PROBLEM TO WORK ON:
Each line from the one containing "Image resolution: width=546" through the last line of the data below should be printed exactly, please, with any pictures omitted.

== GIVEN RECORDS ==

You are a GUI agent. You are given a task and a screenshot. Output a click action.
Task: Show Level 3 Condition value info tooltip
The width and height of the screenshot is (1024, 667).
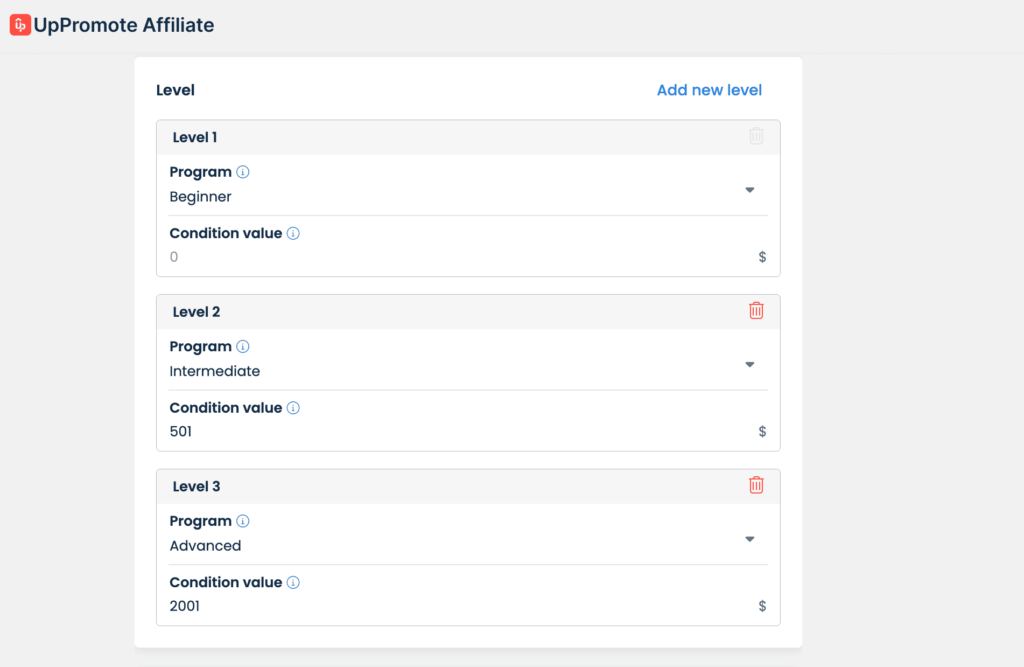pyautogui.click(x=293, y=582)
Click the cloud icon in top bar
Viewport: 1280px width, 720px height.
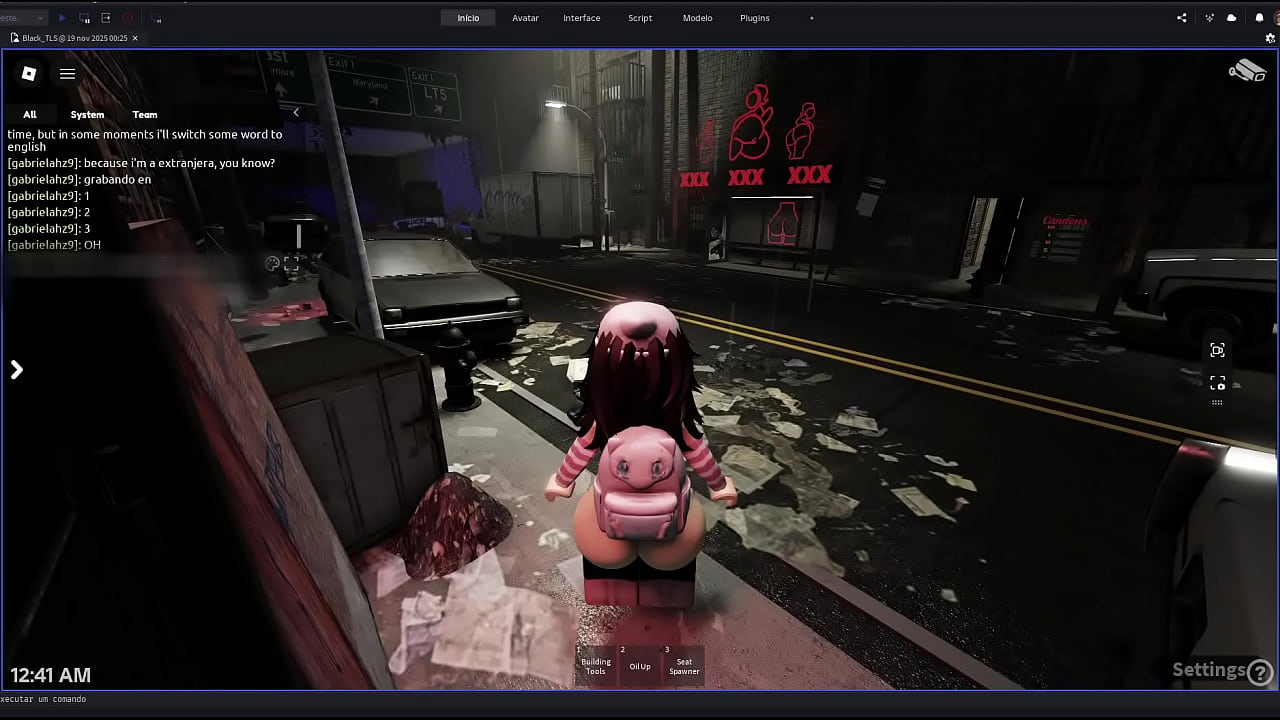pos(1231,18)
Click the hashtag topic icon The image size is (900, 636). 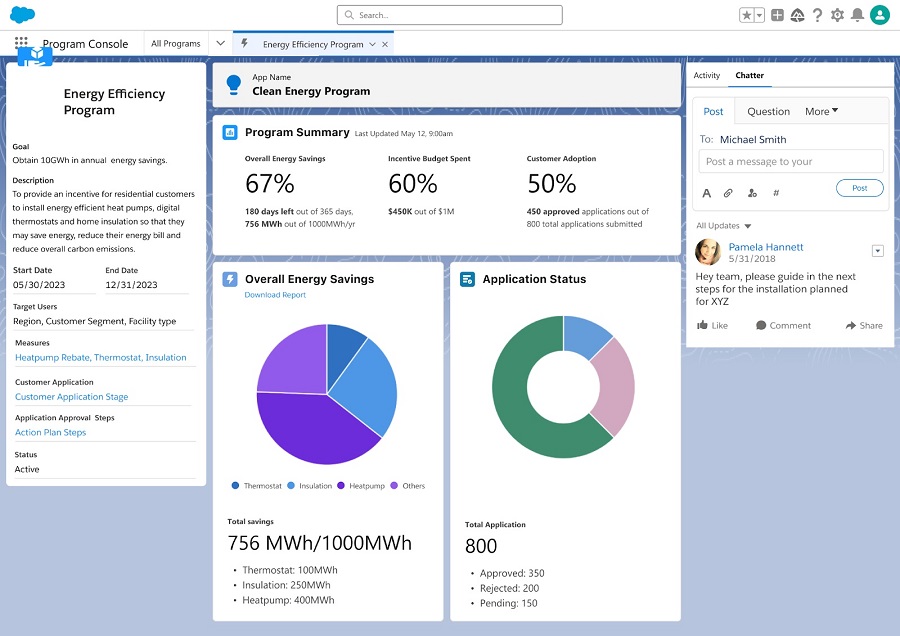[776, 193]
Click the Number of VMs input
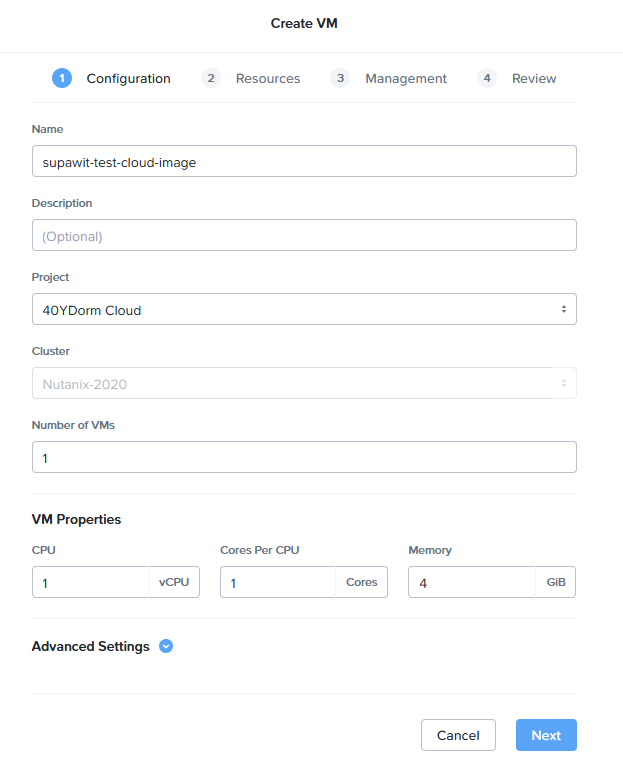The height and width of the screenshot is (779, 623). 304,457
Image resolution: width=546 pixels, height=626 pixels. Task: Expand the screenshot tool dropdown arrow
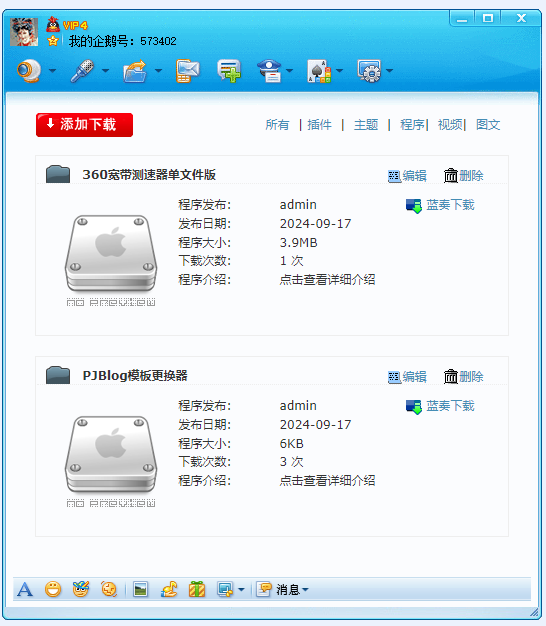(241, 589)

===

YOUR SOLUTION:
Image resolution: width=546 pixels, height=626 pixels. Task: Expand the screenshot tool dropdown arrow
(241, 589)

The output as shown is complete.